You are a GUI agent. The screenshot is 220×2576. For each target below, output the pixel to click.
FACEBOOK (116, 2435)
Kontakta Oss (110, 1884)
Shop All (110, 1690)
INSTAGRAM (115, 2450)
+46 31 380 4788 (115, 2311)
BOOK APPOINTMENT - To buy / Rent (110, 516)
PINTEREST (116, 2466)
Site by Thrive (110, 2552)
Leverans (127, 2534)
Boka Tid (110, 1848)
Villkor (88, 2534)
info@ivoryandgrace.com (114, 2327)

#####

» **Work instruction**
Reproduce the line that contains "4788 (115, 2311)" and each line after it through the last line of the entries above, exactly; leave out all earlier lines.

» **Answer to this task**
+46 31 380 4788 (115, 2311)
BOOK APPOINTMENT - To buy / Rent (110, 516)
PINTEREST (116, 2466)
Site by Thrive (110, 2552)
Leverans (127, 2534)
Boka Tid (110, 1848)
Villkor (88, 2534)
info@ivoryandgrace.com (114, 2327)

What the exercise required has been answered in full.